AIM OF THE EXERCISE: Within the entries below, find the portion that opens with the line containing "Screen dimensions: 1226x631" and closes with the line containing "You are a computer-use agent. The". Retype that portion exactly and only.

··· DATA SECTION

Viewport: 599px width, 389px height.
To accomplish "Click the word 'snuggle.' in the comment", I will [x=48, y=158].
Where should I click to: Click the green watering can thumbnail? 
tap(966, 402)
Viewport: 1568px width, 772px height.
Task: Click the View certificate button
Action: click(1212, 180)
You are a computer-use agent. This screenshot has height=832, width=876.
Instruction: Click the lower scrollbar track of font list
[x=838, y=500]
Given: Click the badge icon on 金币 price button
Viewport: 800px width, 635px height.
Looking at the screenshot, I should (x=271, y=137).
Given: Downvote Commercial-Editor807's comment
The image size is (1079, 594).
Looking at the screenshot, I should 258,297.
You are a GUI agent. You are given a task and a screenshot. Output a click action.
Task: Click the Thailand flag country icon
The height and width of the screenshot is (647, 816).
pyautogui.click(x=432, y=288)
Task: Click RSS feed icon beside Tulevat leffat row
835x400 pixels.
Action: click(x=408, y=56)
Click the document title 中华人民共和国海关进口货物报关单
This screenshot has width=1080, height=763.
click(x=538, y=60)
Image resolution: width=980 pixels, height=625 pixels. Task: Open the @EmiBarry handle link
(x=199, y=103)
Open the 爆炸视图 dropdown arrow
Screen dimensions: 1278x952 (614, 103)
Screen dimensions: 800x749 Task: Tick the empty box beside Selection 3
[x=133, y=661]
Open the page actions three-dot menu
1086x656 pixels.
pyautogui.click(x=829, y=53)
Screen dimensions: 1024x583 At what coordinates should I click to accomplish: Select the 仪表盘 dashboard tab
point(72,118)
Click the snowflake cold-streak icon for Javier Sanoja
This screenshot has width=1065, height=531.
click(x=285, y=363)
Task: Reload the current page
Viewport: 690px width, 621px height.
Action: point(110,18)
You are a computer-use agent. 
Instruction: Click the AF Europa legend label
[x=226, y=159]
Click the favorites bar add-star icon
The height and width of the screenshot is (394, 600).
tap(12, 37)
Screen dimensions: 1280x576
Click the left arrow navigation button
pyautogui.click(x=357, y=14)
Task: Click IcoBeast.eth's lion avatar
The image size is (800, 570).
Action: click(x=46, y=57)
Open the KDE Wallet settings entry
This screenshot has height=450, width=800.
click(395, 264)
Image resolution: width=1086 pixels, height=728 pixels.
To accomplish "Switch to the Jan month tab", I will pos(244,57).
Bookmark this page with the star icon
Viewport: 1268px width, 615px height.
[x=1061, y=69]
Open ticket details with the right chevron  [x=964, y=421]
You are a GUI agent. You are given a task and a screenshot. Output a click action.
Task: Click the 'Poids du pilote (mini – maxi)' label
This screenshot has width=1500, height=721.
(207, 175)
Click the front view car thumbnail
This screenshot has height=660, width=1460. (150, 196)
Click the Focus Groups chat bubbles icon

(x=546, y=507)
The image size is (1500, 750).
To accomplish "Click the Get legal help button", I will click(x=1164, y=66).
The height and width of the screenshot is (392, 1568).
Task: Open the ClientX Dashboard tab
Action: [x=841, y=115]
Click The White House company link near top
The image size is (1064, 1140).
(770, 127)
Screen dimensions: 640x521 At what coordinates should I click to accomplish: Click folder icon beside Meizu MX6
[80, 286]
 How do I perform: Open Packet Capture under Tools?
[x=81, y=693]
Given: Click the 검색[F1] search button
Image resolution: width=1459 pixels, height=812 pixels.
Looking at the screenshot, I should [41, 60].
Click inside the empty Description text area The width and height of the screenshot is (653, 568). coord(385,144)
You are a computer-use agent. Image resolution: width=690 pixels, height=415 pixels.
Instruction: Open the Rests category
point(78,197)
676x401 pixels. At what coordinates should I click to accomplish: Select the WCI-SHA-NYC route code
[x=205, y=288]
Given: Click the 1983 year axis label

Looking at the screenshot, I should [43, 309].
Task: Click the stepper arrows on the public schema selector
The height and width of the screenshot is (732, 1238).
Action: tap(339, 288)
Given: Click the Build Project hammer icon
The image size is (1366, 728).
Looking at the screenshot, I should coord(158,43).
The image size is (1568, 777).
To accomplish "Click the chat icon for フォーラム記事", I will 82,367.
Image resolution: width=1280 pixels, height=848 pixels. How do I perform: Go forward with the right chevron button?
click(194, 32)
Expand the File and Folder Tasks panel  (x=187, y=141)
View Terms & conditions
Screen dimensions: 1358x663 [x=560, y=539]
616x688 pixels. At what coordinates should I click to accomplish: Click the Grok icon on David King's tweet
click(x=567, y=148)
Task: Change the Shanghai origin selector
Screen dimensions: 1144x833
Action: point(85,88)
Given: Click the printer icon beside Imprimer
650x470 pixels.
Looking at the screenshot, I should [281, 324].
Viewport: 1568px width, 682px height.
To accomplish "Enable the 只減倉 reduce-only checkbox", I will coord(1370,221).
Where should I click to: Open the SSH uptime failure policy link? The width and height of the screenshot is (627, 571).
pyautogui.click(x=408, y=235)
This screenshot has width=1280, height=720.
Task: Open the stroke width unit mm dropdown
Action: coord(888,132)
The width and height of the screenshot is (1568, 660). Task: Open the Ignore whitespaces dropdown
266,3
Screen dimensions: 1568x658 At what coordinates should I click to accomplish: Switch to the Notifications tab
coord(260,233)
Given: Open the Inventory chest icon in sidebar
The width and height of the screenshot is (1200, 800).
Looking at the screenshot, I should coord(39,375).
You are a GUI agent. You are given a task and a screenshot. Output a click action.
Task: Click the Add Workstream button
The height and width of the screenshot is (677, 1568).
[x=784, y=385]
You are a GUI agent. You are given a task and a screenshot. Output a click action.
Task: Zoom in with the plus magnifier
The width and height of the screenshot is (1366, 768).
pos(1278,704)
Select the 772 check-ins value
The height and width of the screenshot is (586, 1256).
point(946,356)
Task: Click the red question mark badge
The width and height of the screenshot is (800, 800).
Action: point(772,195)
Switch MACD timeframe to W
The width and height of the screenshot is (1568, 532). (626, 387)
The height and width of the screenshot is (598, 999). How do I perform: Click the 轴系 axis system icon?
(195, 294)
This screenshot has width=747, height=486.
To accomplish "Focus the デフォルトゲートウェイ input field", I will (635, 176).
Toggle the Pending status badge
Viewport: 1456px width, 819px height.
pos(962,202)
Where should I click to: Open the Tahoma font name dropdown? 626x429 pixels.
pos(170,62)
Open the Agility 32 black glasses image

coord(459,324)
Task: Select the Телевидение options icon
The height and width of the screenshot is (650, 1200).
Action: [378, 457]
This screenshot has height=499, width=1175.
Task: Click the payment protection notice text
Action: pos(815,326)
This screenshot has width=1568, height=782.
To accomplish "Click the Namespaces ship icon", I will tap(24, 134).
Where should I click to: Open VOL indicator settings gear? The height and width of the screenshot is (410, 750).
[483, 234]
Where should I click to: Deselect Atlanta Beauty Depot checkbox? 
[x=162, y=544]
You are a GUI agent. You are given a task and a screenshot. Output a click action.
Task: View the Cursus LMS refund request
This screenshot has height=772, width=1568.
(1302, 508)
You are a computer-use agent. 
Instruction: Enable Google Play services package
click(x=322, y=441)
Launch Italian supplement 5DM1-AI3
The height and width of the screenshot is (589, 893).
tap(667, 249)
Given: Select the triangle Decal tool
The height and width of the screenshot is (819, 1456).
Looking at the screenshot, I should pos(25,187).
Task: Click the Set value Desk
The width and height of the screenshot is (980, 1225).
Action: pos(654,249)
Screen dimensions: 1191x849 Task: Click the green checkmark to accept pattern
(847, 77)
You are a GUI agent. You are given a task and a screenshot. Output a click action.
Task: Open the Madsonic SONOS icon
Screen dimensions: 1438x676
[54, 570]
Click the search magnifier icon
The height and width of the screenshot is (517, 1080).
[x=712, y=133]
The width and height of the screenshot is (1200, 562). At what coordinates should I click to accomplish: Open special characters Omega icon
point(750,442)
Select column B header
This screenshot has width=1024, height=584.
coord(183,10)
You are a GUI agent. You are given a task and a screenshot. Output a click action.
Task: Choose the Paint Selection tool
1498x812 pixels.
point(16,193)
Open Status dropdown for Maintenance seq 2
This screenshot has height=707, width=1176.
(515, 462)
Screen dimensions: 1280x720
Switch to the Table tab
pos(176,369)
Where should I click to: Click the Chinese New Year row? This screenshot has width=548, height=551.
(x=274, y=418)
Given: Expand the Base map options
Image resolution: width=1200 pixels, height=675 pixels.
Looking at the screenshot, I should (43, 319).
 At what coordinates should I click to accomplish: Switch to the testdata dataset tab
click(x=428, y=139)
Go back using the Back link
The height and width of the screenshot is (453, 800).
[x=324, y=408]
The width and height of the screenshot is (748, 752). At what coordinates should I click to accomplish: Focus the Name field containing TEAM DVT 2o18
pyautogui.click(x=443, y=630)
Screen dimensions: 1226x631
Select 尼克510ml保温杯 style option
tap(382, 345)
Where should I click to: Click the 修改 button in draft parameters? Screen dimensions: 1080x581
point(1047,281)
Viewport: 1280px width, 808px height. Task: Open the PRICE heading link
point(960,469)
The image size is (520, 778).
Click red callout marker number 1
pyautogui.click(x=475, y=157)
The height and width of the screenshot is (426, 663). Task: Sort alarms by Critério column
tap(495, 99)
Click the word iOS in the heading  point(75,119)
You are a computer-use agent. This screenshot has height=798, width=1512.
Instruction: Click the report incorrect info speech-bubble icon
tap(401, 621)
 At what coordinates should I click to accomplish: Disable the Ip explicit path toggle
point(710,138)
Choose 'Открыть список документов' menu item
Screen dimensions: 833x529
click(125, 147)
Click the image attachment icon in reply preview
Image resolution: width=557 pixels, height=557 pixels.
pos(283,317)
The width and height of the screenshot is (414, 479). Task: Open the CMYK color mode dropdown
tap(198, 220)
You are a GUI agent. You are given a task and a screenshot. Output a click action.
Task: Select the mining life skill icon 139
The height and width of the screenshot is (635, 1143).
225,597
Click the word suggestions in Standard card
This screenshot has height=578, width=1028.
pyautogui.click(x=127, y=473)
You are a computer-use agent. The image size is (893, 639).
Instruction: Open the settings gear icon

······

SOLUTION FOR THIS PROBLEM:
Screen dimensions: 1226x631
Select 尼克510ml保温杯 style option
tap(382, 345)
Where should I click to: Click the 修改 button in draft parameters? Screen dimensions: 1080x581
point(1047,281)
Viewport: 1280px width, 808px height. Task: Open the PRICE heading link
point(960,469)
The image size is (520, 778).
Click red callout marker number 1
pyautogui.click(x=475, y=157)
The height and width of the screenshot is (426, 663). Task: Sort alarms by Critério column
tap(495, 99)
Click the word iOS in the heading  point(75,119)
You are a computer-use agent. This screenshot has height=798, width=1512.
Instruction: Click the report incorrect info speech-bubble icon
tap(401, 621)
 At what coordinates should I click to accomplish: Disable the Ip explicit path toggle
point(710,138)
Choose 'Открыть список документов' menu item
Screen dimensions: 833x529
click(125, 147)
Click the image attachment icon in reply preview
Image resolution: width=557 pixels, height=557 pixels.
pos(283,317)
The width and height of the screenshot is (414, 479). Task: Open the CMYK color mode dropdown
tap(198, 220)
You are a GUI agent. You are given a task and a screenshot. Output a click action.
Task: Select the mining life skill icon 139
The height and width of the screenshot is (635, 1143).
225,597
Click the word suggestions in Standard card
This screenshot has height=578, width=1028.
pyautogui.click(x=127, y=473)
You are a computer-use agent. The image size is (893, 639).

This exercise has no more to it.